Instructions to follow: Rewrite the part of the lines below that opens with the line containing "Screen dimensions: 800x489" and runs through the last line as a numbered list, dropping blank lines and leaving out the pictures.

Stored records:
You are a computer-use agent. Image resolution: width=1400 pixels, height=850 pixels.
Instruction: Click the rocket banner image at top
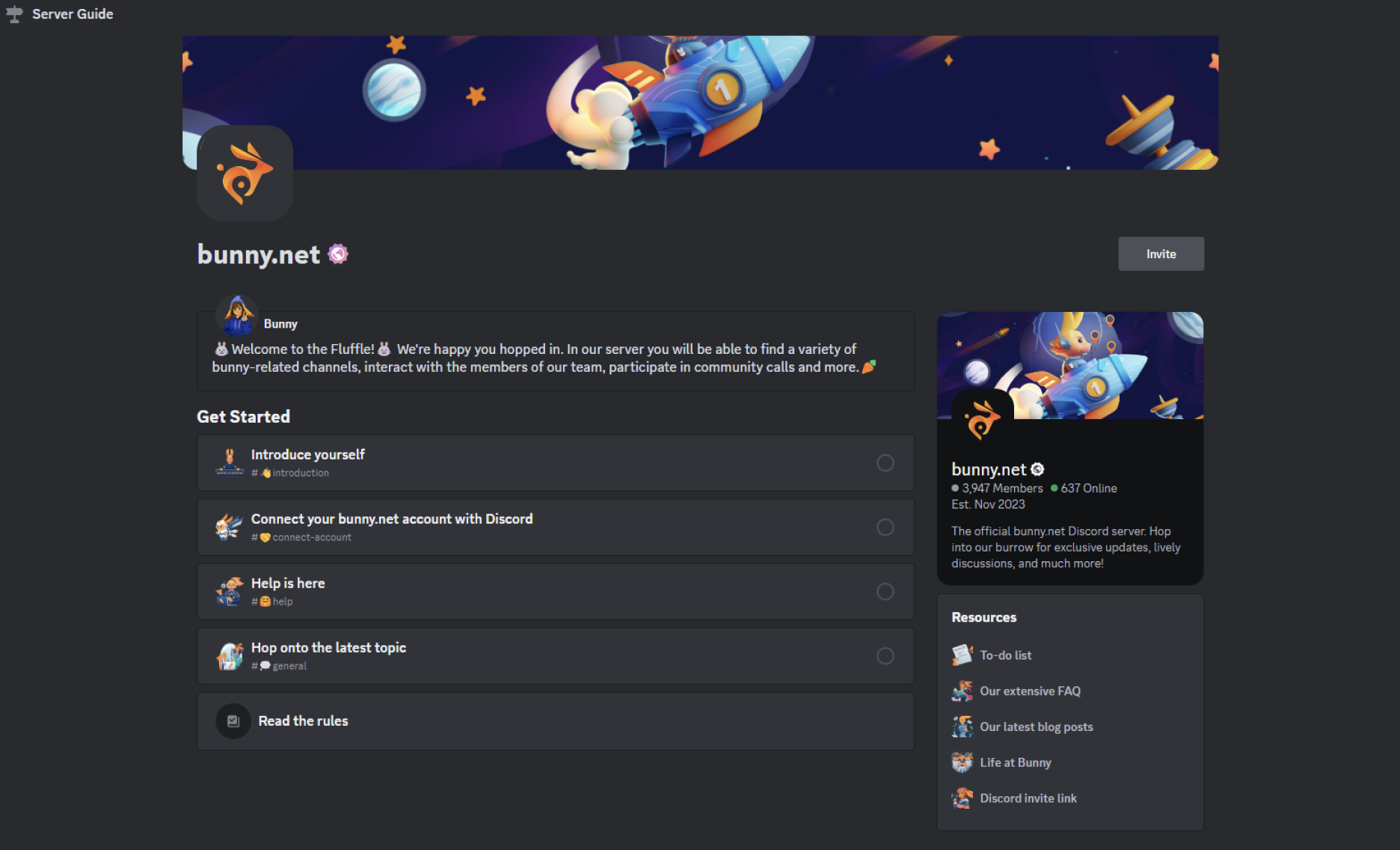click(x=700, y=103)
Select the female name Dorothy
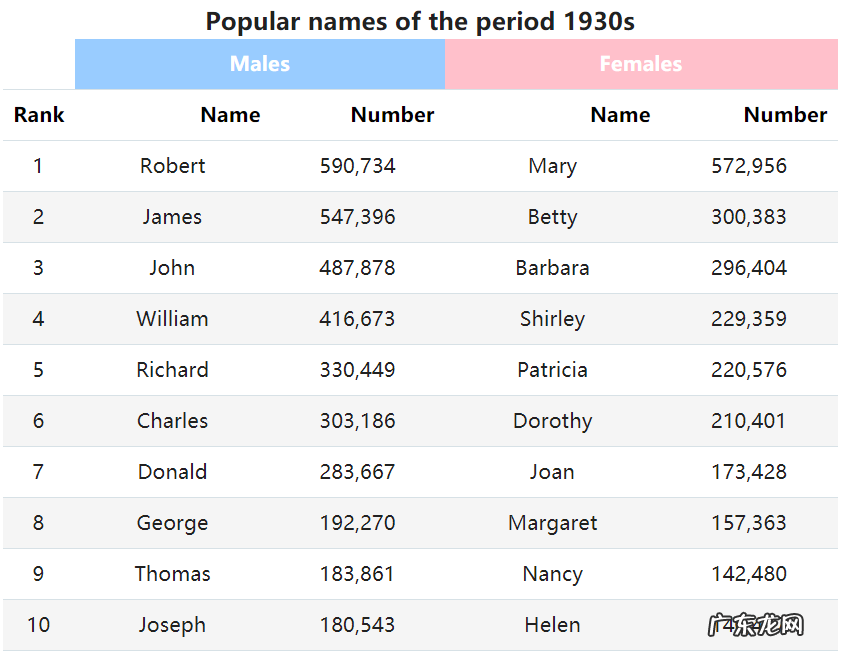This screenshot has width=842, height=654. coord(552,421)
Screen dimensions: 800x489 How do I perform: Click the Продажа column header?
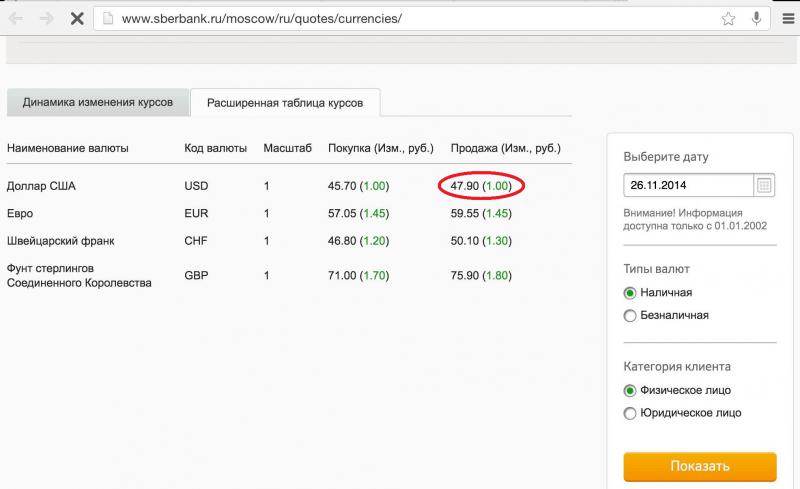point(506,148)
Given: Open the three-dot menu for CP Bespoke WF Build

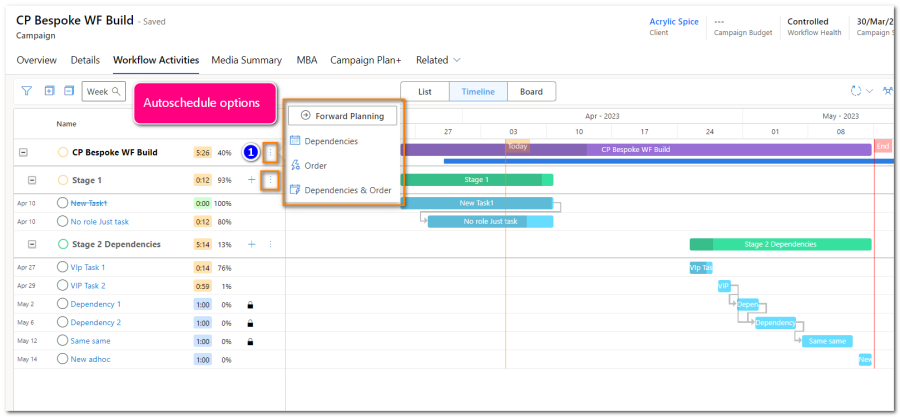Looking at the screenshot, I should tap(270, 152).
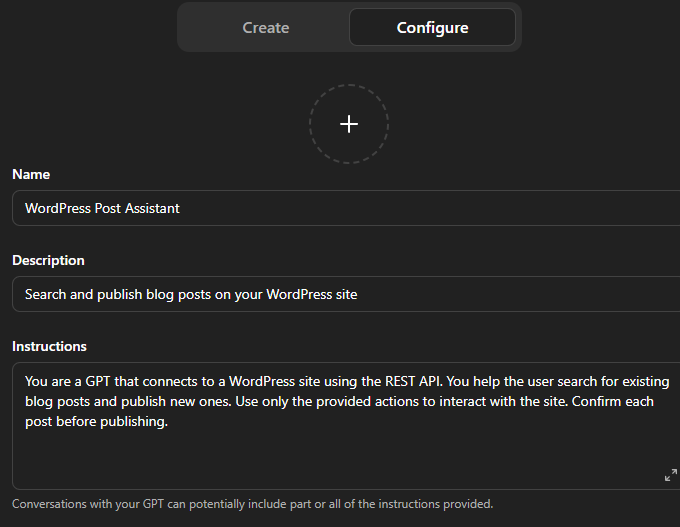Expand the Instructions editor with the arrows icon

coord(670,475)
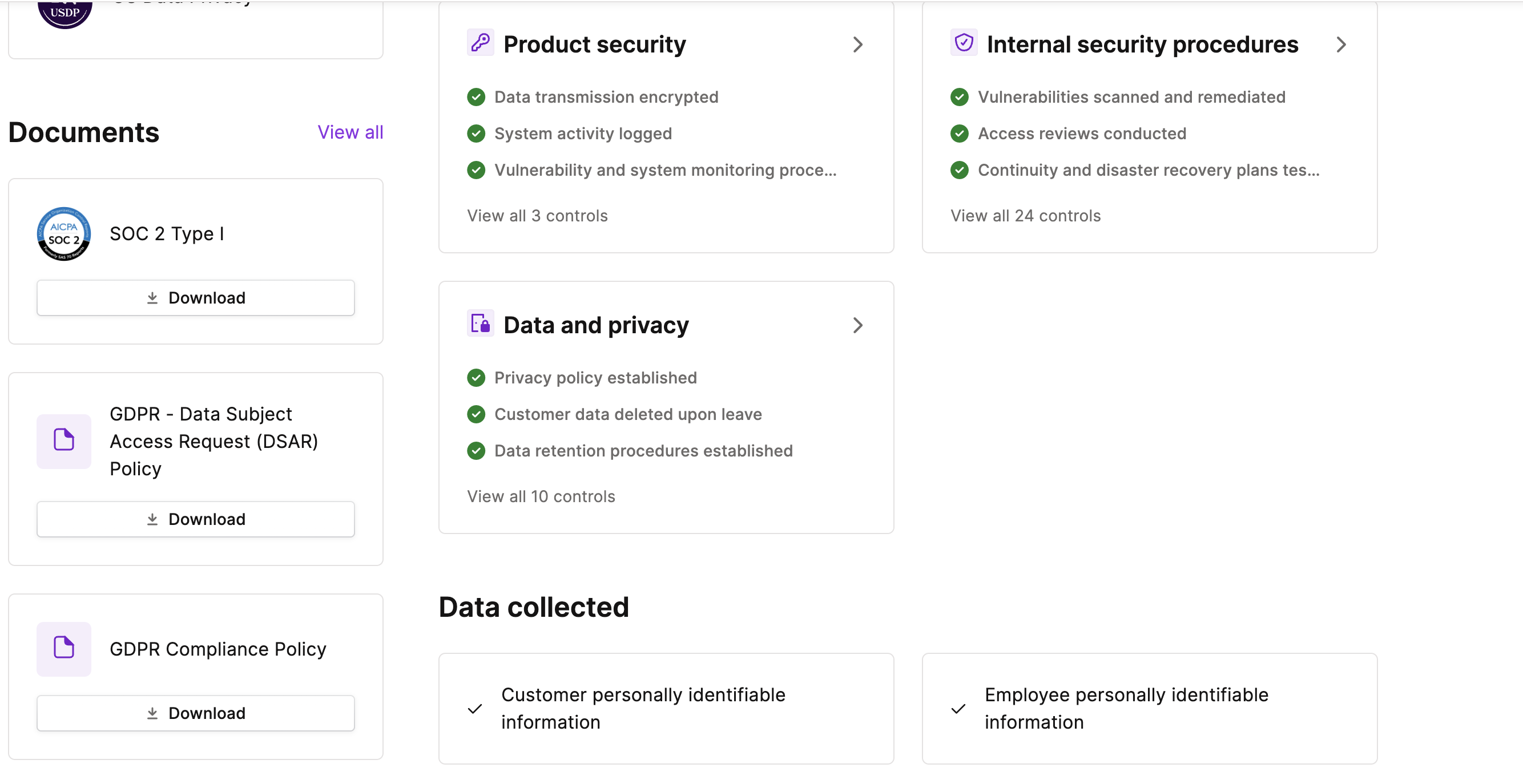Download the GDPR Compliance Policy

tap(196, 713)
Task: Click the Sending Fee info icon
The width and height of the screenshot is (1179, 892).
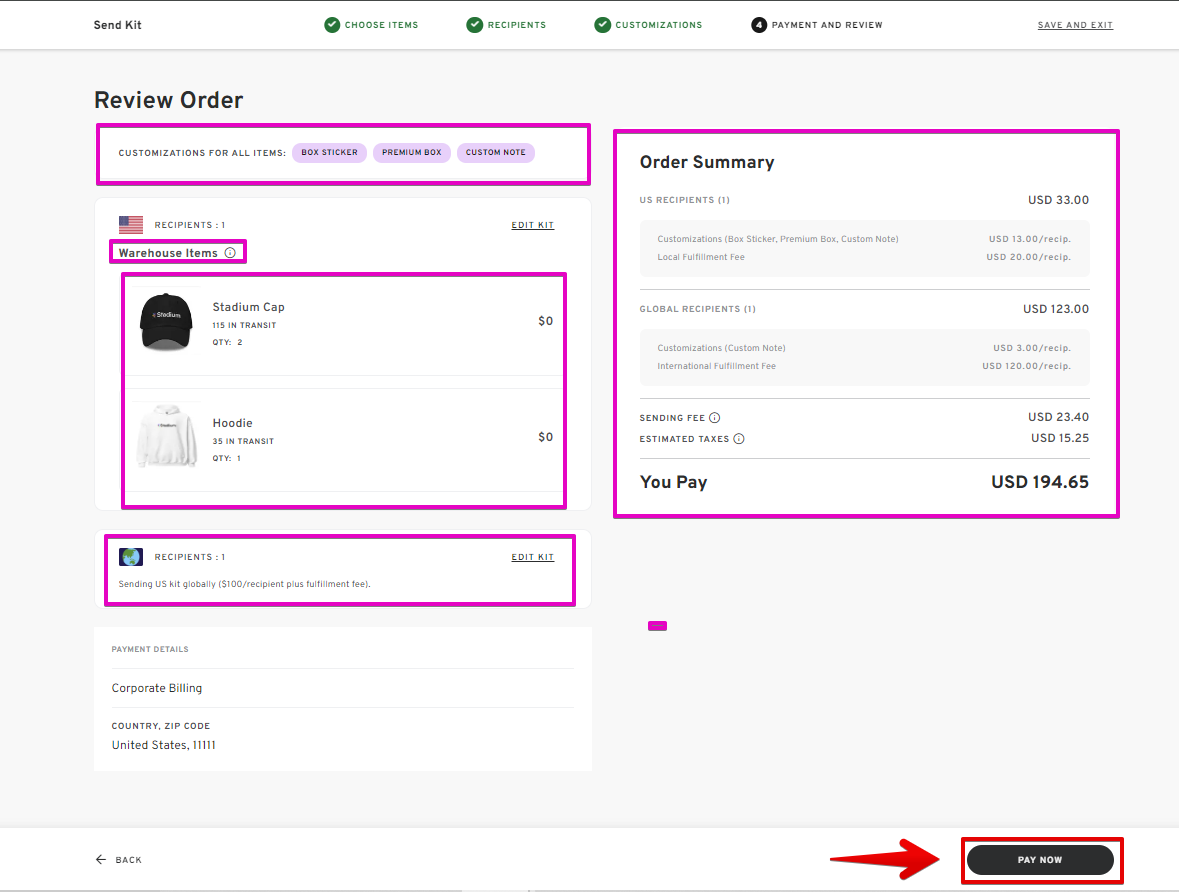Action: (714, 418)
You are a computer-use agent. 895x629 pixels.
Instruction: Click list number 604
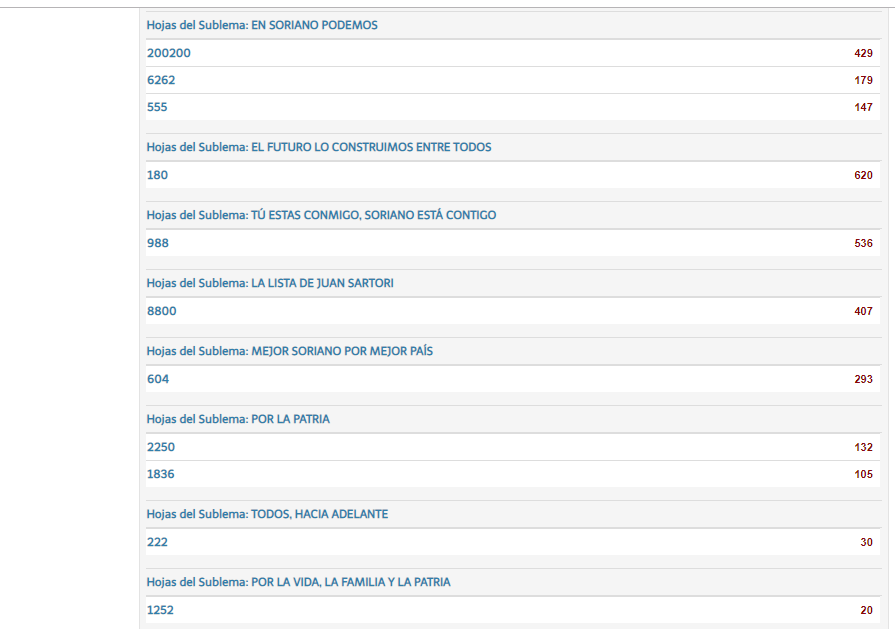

Completed exercise:
1. Screen dimensions: 800x489 How do I perform: Click the Продажа column header?
2. point(506,148)
3. Given: Open the three-dot menu for CP Bespoke WF Build
4. Looking at the screenshot, I should tap(270, 152).
5. Expand the Instructions editor with the arrows icon
6. coord(670,475)
7. Download the GDPR Compliance Policy
8. tap(196, 713)
9. Task: Click the Sending Fee info icon
10. The width and height of the screenshot is (1179, 892).
11. Action: (714, 418)
12. You are a computer-use agent. 895x629 pixels.
13. Instruction: Click list number 604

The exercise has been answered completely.